[Opening Record extracts section]

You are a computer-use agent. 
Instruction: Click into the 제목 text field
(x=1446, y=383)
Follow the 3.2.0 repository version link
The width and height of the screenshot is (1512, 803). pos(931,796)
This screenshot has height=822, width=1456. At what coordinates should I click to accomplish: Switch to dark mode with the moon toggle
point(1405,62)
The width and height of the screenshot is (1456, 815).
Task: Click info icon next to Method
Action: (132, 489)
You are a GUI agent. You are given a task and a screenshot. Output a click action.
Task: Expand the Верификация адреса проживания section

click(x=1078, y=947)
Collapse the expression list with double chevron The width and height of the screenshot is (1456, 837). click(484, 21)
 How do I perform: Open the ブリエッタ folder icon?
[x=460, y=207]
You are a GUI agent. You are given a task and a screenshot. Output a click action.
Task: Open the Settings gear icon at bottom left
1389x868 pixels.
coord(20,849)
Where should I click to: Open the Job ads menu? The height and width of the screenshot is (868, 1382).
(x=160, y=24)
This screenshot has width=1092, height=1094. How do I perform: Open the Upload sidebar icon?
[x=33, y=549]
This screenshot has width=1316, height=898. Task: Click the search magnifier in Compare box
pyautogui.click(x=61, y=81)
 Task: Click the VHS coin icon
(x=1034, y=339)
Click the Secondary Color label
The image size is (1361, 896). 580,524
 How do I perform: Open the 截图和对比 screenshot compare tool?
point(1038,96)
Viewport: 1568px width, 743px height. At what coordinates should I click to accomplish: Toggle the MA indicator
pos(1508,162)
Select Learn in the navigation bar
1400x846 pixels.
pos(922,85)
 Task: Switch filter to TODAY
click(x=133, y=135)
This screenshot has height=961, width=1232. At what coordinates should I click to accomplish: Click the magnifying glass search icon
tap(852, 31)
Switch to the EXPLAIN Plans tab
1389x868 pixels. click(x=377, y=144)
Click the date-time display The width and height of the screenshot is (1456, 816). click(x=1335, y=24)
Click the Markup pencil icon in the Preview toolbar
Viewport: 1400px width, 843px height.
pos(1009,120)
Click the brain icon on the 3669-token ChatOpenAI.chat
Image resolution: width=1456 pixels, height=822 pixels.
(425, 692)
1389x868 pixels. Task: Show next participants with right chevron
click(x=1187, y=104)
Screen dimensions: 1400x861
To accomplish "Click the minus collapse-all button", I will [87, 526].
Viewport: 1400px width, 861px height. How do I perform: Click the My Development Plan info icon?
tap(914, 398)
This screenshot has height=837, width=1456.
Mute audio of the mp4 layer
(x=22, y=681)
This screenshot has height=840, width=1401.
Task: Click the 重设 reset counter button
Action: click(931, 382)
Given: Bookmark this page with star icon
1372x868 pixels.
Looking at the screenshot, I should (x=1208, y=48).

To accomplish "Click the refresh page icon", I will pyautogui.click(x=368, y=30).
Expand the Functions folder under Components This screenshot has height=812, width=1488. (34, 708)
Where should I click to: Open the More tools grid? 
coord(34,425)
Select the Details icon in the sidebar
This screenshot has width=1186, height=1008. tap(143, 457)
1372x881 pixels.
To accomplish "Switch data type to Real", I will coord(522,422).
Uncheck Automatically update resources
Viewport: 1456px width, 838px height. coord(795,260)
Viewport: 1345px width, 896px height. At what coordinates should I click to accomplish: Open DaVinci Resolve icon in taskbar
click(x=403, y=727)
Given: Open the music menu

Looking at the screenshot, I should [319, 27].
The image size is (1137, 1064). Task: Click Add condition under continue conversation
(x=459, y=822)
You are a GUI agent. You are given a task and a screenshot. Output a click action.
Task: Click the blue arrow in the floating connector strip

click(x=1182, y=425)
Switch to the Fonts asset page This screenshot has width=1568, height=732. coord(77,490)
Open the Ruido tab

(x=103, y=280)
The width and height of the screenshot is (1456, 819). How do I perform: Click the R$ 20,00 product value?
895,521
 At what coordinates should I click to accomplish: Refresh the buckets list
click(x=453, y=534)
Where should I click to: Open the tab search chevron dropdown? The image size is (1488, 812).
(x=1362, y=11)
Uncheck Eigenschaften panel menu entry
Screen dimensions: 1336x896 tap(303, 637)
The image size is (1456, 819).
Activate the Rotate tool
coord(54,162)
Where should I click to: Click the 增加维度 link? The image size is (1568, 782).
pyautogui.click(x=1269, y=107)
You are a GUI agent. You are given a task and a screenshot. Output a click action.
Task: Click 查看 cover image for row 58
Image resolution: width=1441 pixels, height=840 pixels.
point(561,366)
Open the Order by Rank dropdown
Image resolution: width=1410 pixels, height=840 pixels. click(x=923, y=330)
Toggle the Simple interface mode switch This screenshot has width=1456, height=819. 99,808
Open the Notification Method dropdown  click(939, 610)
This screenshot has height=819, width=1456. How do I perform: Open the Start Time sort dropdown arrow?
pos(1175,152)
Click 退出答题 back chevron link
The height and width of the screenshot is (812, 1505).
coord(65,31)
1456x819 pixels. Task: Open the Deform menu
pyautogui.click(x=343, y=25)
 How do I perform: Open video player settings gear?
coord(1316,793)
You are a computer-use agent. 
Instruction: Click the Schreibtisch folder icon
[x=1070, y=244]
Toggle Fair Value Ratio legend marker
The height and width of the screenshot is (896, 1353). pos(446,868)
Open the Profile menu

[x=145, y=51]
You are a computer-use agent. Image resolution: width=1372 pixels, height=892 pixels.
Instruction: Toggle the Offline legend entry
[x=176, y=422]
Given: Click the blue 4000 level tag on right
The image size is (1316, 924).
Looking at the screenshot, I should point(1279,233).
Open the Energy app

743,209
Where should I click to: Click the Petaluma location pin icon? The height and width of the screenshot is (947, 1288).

[Closing Record extracts section]

The response should consist of every record, written out exactly as given.

You are a computer-use agent. 
Instruction: Click into the 제목 text field
(x=1446, y=383)
Follow the 3.2.0 repository version link
The width and height of the screenshot is (1512, 803). pos(931,796)
This screenshot has height=822, width=1456. At what coordinates should I click to accomplish: Switch to dark mode with the moon toggle
point(1405,62)
The width and height of the screenshot is (1456, 815).
Task: Click info icon next to Method
Action: (132, 489)
You are a GUI agent. You are given a task and a screenshot. Output a click action.
Task: Expand the Верификация адреса проживания section

click(x=1078, y=947)
Collapse the expression list with double chevron The width and height of the screenshot is (1456, 837). click(484, 21)
 How do I perform: Open the ブリエッタ folder icon?
[x=460, y=207]
You are a GUI agent. You are given a task and a screenshot. Output a click action.
Task: Open the Settings gear icon at bottom left
1389x868 pixels.
coord(20,849)
Where should I click to: Open the Job ads menu? The height and width of the screenshot is (868, 1382).
(x=160, y=24)
This screenshot has width=1092, height=1094. How do I perform: Open the Upload sidebar icon?
[x=33, y=549]
This screenshot has width=1316, height=898. Task: Click the search magnifier in Compare box
pyautogui.click(x=61, y=81)
 Task: Click the VHS coin icon
(x=1034, y=339)
Click the Secondary Color label
The image size is (1361, 896). 580,524
 How do I perform: Open the 截图和对比 screenshot compare tool?
point(1038,96)
Viewport: 1568px width, 743px height. At what coordinates should I click to accomplish: Toggle the MA indicator
pos(1508,162)
Select Learn in the navigation bar
1400x846 pixels.
pos(922,85)
 Task: Switch filter to TODAY
click(x=133, y=135)
This screenshot has height=961, width=1232. At what coordinates should I click to accomplish: Click the magnifying glass search icon
tap(852, 31)
Switch to the EXPLAIN Plans tab
1389x868 pixels. click(x=377, y=144)
Click the date-time display The width and height of the screenshot is (1456, 816). click(x=1335, y=24)
Click the Markup pencil icon in the Preview toolbar
Viewport: 1400px width, 843px height.
pos(1009,120)
Click the brain icon on the 3669-token ChatOpenAI.chat
Image resolution: width=1456 pixels, height=822 pixels.
(425, 692)
1389x868 pixels. Task: Show next participants with right chevron
click(x=1187, y=104)
Screen dimensions: 1400x861
To accomplish "Click the minus collapse-all button", I will [87, 526].
Viewport: 1400px width, 861px height. How do I perform: Click the My Development Plan info icon?
tap(914, 398)
This screenshot has height=837, width=1456.
Mute audio of the mp4 layer
(x=22, y=681)
This screenshot has height=840, width=1401.
Task: Click the 重设 reset counter button
Action: click(931, 382)
Given: Bookmark this page with star icon
1372x868 pixels.
Looking at the screenshot, I should (x=1208, y=48).

To accomplish "Click the refresh page icon", I will pyautogui.click(x=368, y=30).
Expand the Functions folder under Components This screenshot has height=812, width=1488. (34, 708)
Where should I click to: Open the More tools grid? 
coord(34,425)
Select the Details icon in the sidebar
This screenshot has width=1186, height=1008. tap(143, 457)
1372x881 pixels.
To accomplish "Switch data type to Real", I will coord(522,422).
Uncheck Automatically update resources
Viewport: 1456px width, 838px height. coord(795,260)
Viewport: 1345px width, 896px height. At what coordinates should I click to accomplish: Open DaVinci Resolve icon in taskbar
click(x=403, y=727)
Given: Open the music menu

Looking at the screenshot, I should [319, 27].
The image size is (1137, 1064). Task: Click Add condition under continue conversation
(x=459, y=822)
You are a GUI agent. You are given a task and a screenshot. Output a click action.
Task: Click the blue arrow in the floating connector strip

click(x=1182, y=425)
Switch to the Fonts asset page This screenshot has width=1568, height=732. coord(77,490)
Open the Ruido tab

(x=103, y=280)
The width and height of the screenshot is (1456, 819). How do I perform: Click the R$ 20,00 product value?
895,521
 At what coordinates should I click to accomplish: Refresh the buckets list
click(x=453, y=534)
Where should I click to: Open the tab search chevron dropdown? The image size is (1488, 812).
(x=1362, y=11)
Uncheck Eigenschaften panel menu entry
Screen dimensions: 1336x896 tap(303, 637)
The image size is (1456, 819).
Activate the Rotate tool
coord(54,162)
Where should I click to: Click the 增加维度 link? The image size is (1568, 782).
pyautogui.click(x=1269, y=107)
You are a GUI agent. You are given a task and a screenshot. Output a click action.
Task: Click 查看 cover image for row 58
Image resolution: width=1441 pixels, height=840 pixels.
point(561,366)
Open the Order by Rank dropdown
Image resolution: width=1410 pixels, height=840 pixels. click(x=923, y=330)
Toggle the Simple interface mode switch This screenshot has width=1456, height=819. 99,808
Open the Notification Method dropdown  click(939, 610)
This screenshot has height=819, width=1456. How do I perform: Open the Start Time sort dropdown arrow?
pos(1175,152)
Click 退出答题 back chevron link
The height and width of the screenshot is (812, 1505).
coord(65,31)
1456x819 pixels. Task: Open the Deform menu
pyautogui.click(x=343, y=25)
 How do I perform: Open video player settings gear?
coord(1316,793)
You are a computer-use agent. 
Instruction: Click the Schreibtisch folder icon
[x=1070, y=244]
Toggle Fair Value Ratio legend marker
The height and width of the screenshot is (896, 1353). pos(446,868)
Open the Profile menu

[x=145, y=51]
You are a computer-use agent. Image resolution: width=1372 pixels, height=892 pixels.
Instruction: Toggle the Offline legend entry
[x=176, y=422]
Given: Click the blue 4000 level tag on right
The image size is (1316, 924).
Looking at the screenshot, I should point(1279,233).
Open the Energy app

743,209
Where should I click to: Click the Petaluma location pin icon? The height and width of the screenshot is (947, 1288).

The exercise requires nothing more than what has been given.